Thank you! The last lines were super helpful in determining the page breaks. All but one were at the end or start of a page, so they were easy to miss. Here is the completed table:
Interesting to note, that this book has only about 4k unique words (super low), but floflo is showing me only 62.5% known. Almost all 5k-6k books are mostly over 70%. Maybe there’s a lot to trash, though, I don’t know. Going through the list there seems to be quite a bit of words that are easy to guess.
Oh, how I wish I were far enough along in my Japanese to join you all with this. Reading the English translation earlier this year was a wonderful experience for me. Enjoy.
Thanks all for your votes! I’ve decided to follow the 11-week-schedule and I’ve updated the OP accordingly. I also added a link to FloFlo for those who are interested in checking out the vocab up-front (thanks @morteasd for the reminder!).
Also, I discovered that there are (at least?) two different Bookwalker editions out there (one with some footnotes, the other one without) - I’ve added the links to both of them to the OP just in case. The reading percentages are taken from the version without footnotes, though, so they might slightly differ for the other one.
The last question remains: When do we want to start reading this book? I’d like to discuss this in the book club thread, so please go there to vote for the start date.
I have entirely too many ambitions to keep on top of and the description of this book didn’t grab me, but I’m curious how people are finding it so far?

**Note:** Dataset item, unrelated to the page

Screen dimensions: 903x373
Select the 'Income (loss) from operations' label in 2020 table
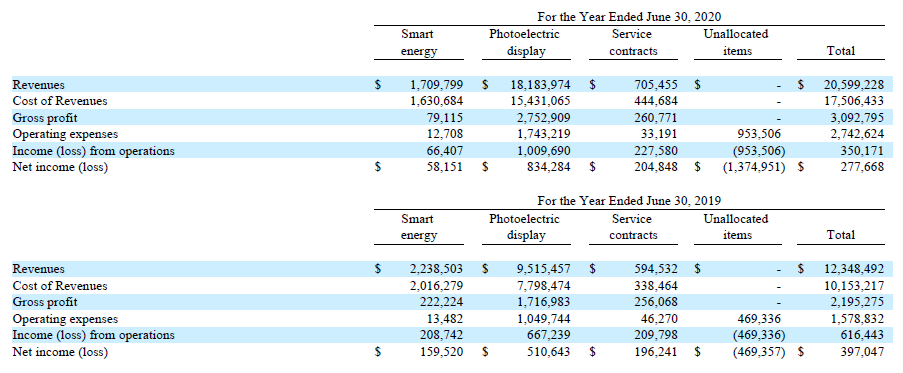(x=93, y=151)
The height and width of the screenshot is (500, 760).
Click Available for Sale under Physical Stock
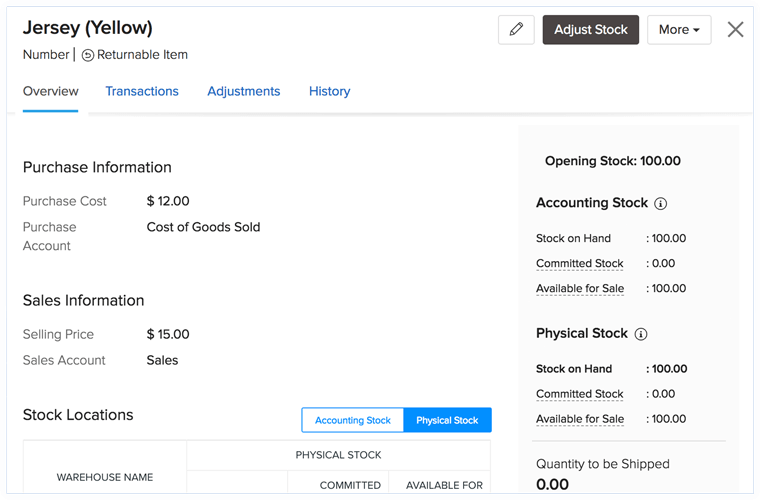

I like the writing style. It’s much heavier than the light novels I am reading regularly. It makes me truly feel like I’m reading literature.
The setting is interesting, in an historical sense. It’s not a time period I am familiar with.
The main character though. Hm.
Overall, I’d say it’s not something that I would read on my own, but I don’t mind following along the schedule.
@Aislin Sorry, nobody got back to you yet! The book was published in the 1930’s (as you might know already) and I’d say that it is set around that time, as they already have trains, cars, telegraph, electric light etc. So it’s not a medieval story or something.
I was wondering if it isn’t a nostalgia callback (from the author’s perspective) to something like late 1800s, especially considering the rural and isolated setting.
But judging from your answer, it seems like there isn’t any specific timestamp to tell.